Emergency management officials say the exercise went well. In a real emergency, emergency workers could face badly injured - or even dead - victims, hazardous waste removal, or much more. On Tuesday, actors were victims for the drill, and Preparedness Coordinator John Henderson had a birds-eye view of the unfolding scenario. "It's a lot better to get it done now rather than when the action happens," he said.
Henderson says the drill gives the city, county and Air Force base a chance to practice working and communicating together. "During an actual event, things never are never like they planned," he said. "You may plan for the best-case-scenario, but something's still gonna throw a wrench into the cog."

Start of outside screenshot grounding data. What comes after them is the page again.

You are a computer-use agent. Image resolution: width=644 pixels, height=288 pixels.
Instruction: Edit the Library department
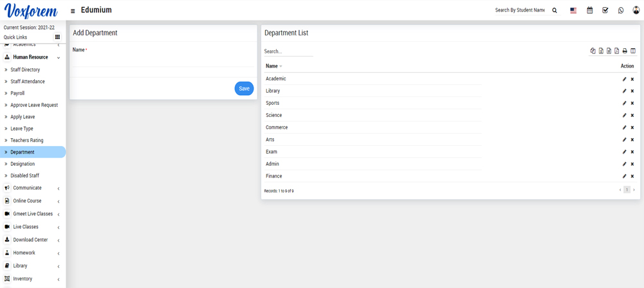624,91
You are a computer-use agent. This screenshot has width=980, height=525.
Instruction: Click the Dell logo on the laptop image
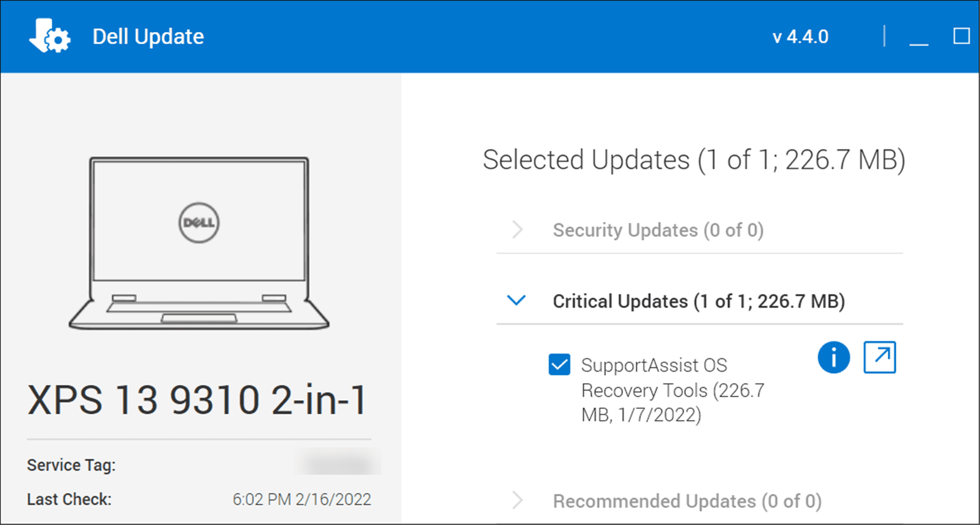[x=198, y=221]

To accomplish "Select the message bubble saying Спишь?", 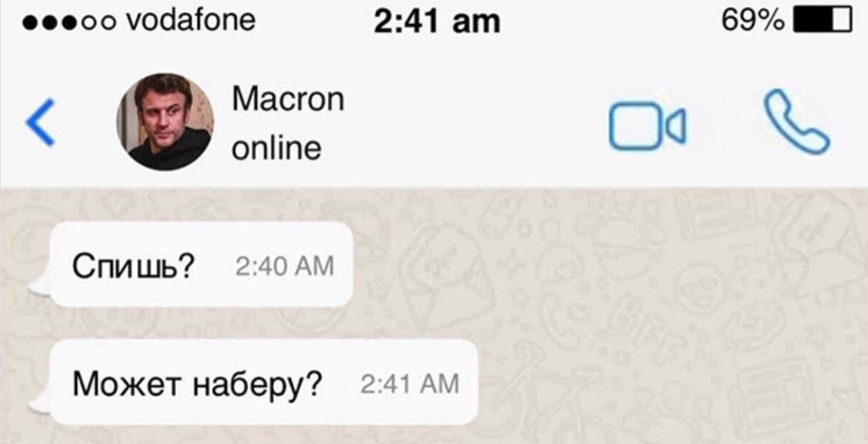I will [x=202, y=265].
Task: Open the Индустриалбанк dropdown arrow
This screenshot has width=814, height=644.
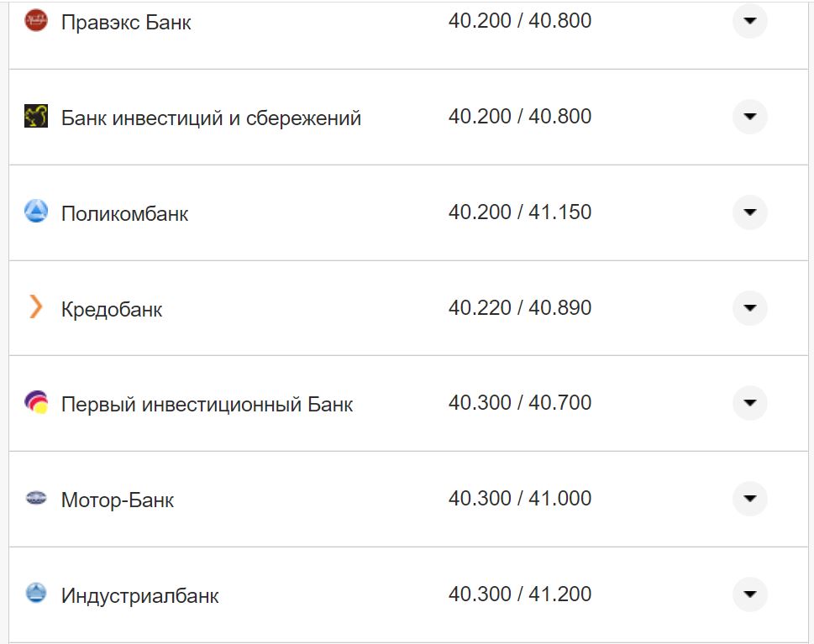Action: tap(748, 594)

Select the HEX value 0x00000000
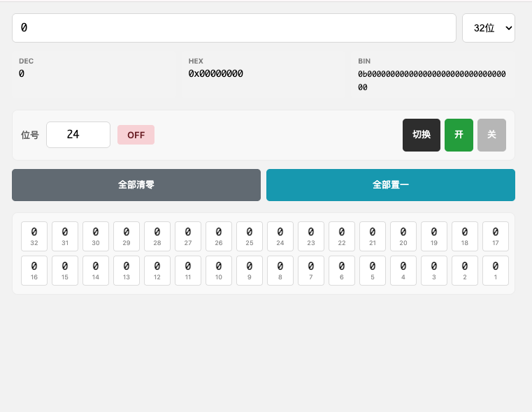(x=216, y=73)
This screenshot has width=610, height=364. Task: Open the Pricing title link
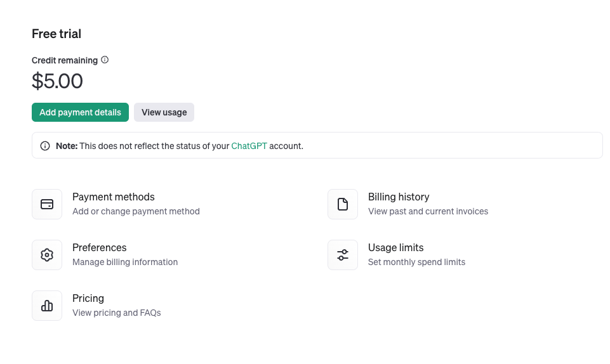[x=88, y=299]
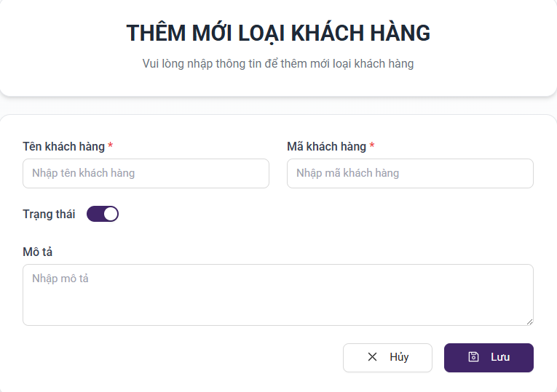Image resolution: width=557 pixels, height=392 pixels.
Task: Click red asterisk beside Mã khách hàng
Action: (372, 146)
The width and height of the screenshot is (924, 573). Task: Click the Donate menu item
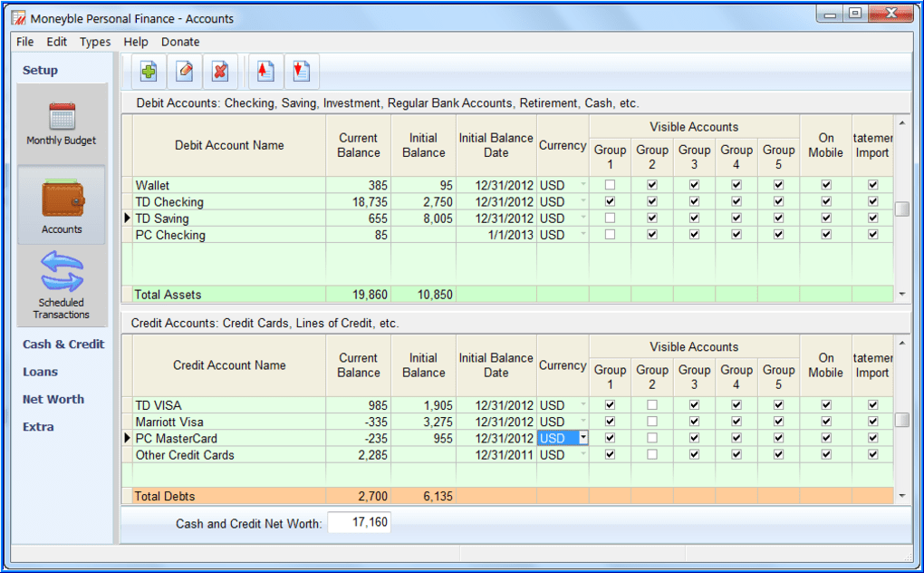coord(179,42)
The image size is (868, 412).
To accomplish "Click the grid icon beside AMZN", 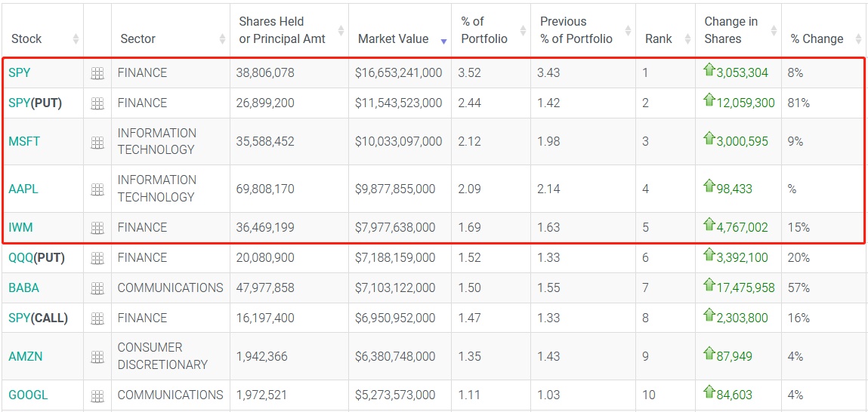I will [x=97, y=357].
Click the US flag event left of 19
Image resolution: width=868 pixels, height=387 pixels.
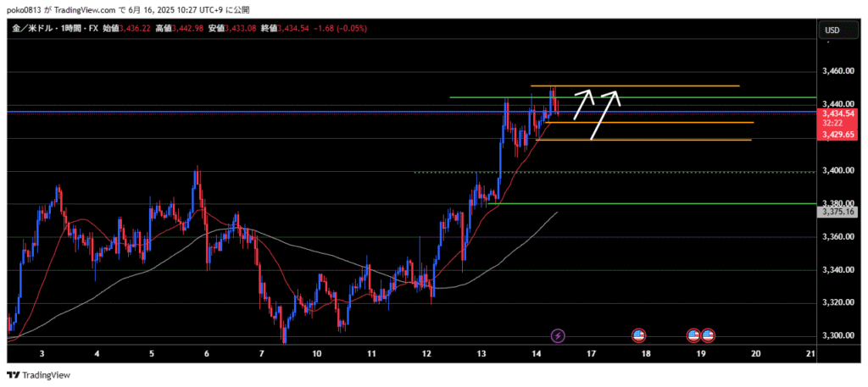[x=693, y=336]
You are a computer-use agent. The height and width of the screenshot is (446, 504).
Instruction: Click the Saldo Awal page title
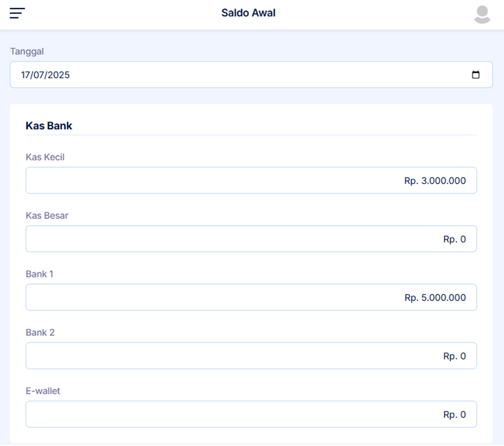click(x=248, y=13)
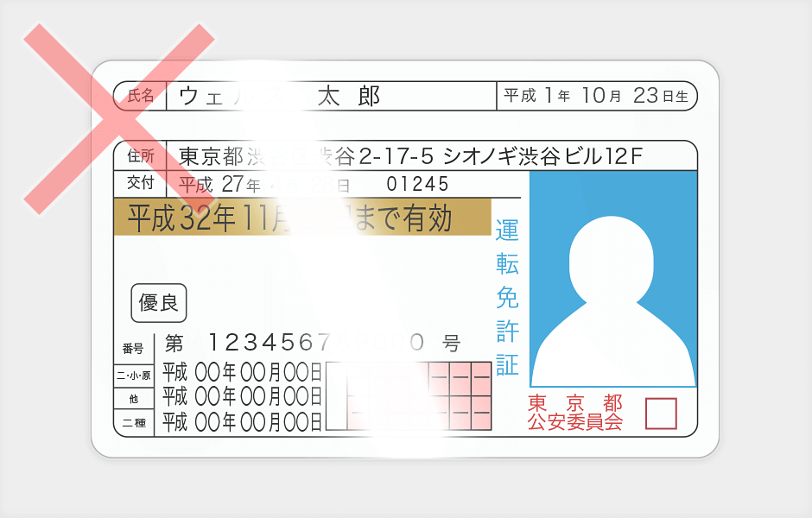Click the 二・小・原 row label
Viewport: 812px width, 518px height.
coord(133,376)
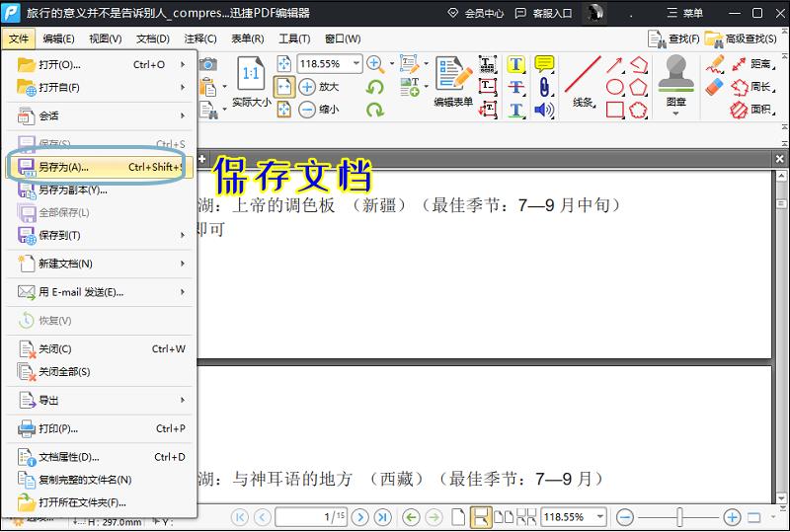The width and height of the screenshot is (790, 532).
Task: Select the 距离 (distance) measurement tool
Action: coord(751,64)
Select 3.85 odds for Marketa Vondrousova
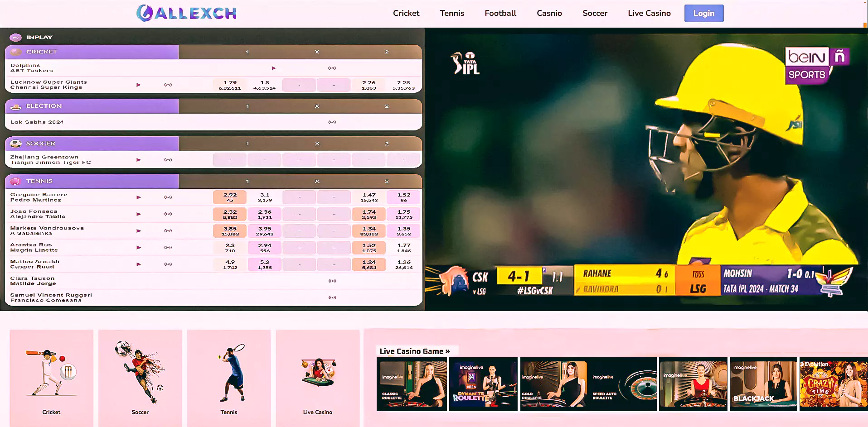 tap(230, 231)
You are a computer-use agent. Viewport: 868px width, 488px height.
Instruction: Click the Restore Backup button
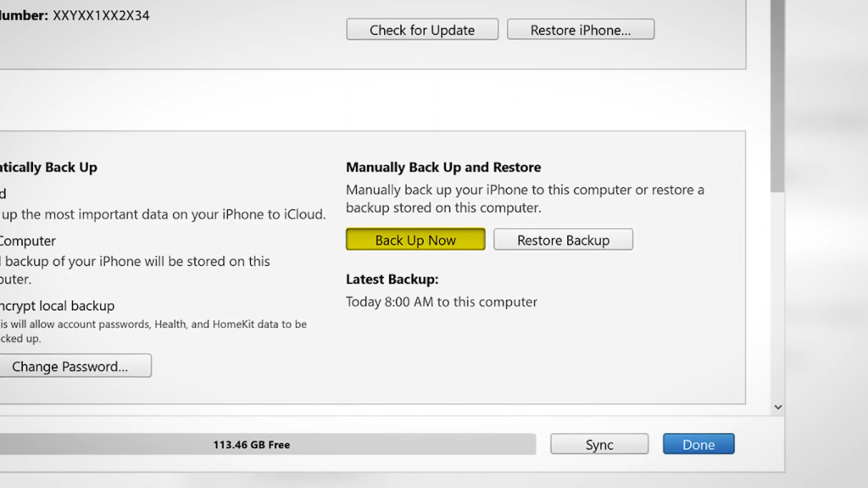point(563,240)
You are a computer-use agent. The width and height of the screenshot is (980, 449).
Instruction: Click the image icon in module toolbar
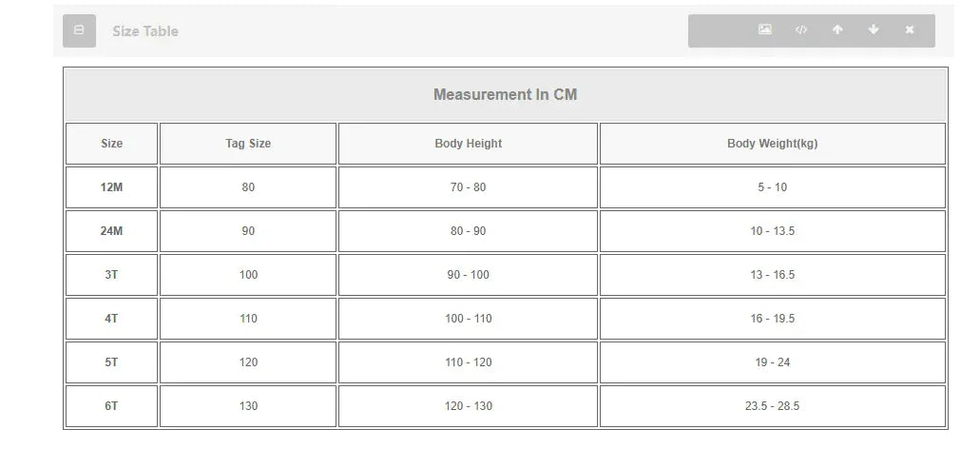click(764, 30)
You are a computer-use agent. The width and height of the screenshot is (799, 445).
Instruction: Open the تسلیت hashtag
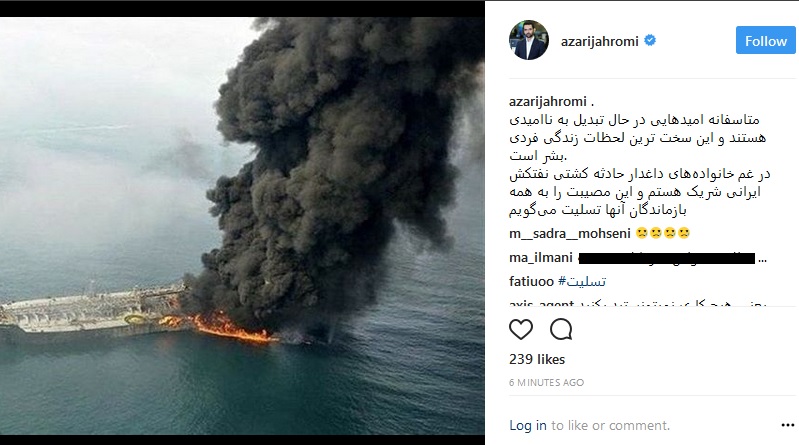582,281
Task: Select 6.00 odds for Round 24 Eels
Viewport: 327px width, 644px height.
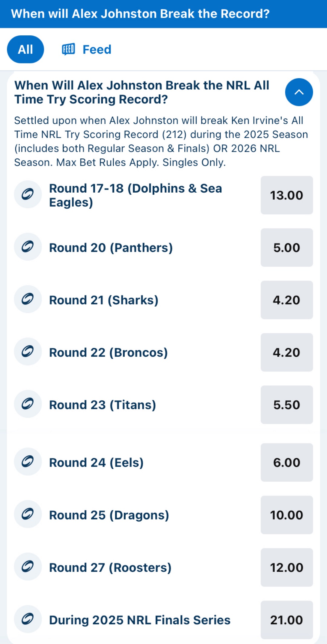Action: (x=287, y=463)
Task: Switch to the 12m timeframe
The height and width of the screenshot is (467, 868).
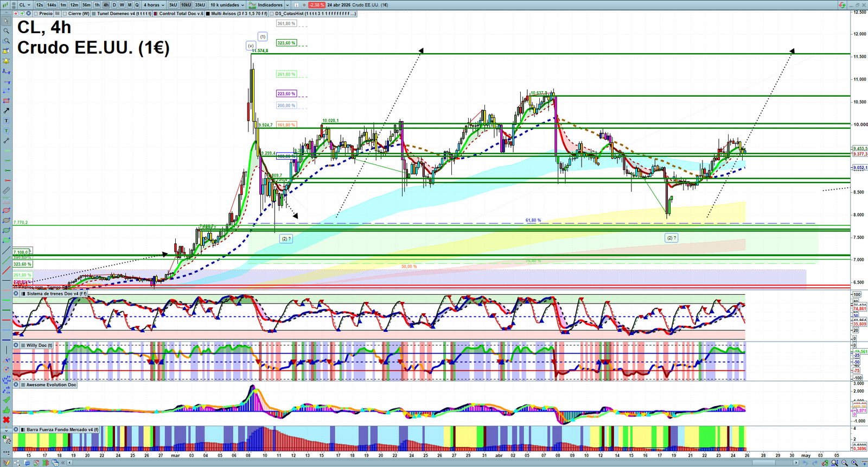Action: pos(74,5)
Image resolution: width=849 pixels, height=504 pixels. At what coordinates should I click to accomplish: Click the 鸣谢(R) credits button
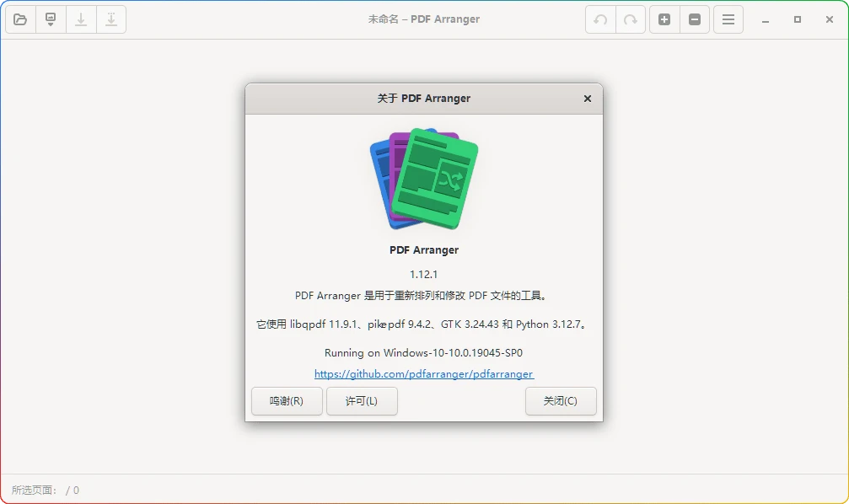pyautogui.click(x=287, y=401)
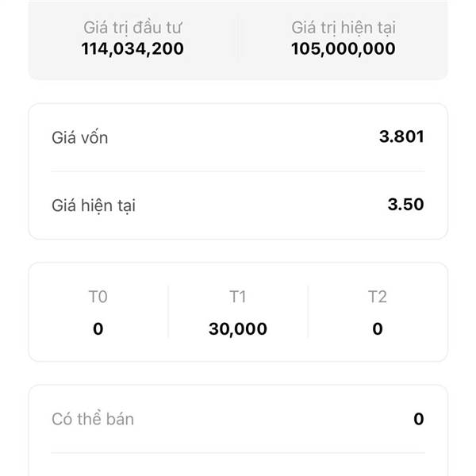Select the 105,000,000 current value
This screenshot has width=476, height=476.
pyautogui.click(x=344, y=49)
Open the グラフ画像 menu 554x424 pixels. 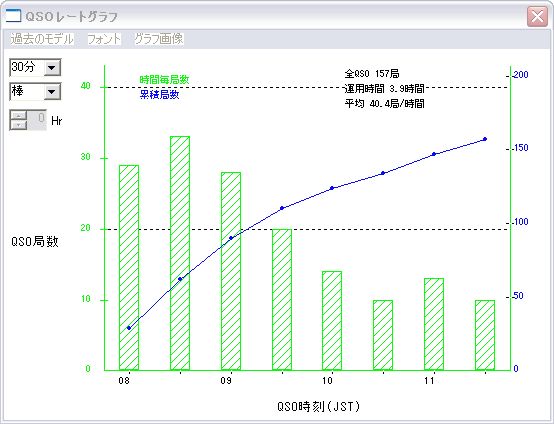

Wichita County Emergency Management Coordinator Lee Bourgoin says that they try to do this sort of exercise once per year. "It's to make sure everybody knows everybody - you have a lot of turnover at Sheppard, and in the county, and city," he said. "To not only respond to citizens or injured people, but how we network with the other entities," said Henderson. "So, we're all talking to each other to make the whole response better." It also gives them the opportunity to check equipment that may have been sitting unused all winter.
The day began with simulated weather warnings at about five in the morning, and the exercise lasted until about noon. The Wichita County Emergency Management Director says Tuesday's drill was enacted with as much reality as they could put into it. Police and fire officials were at work as if it was a regular working day, and calls were dispatched just as they would have been in an actual emergency.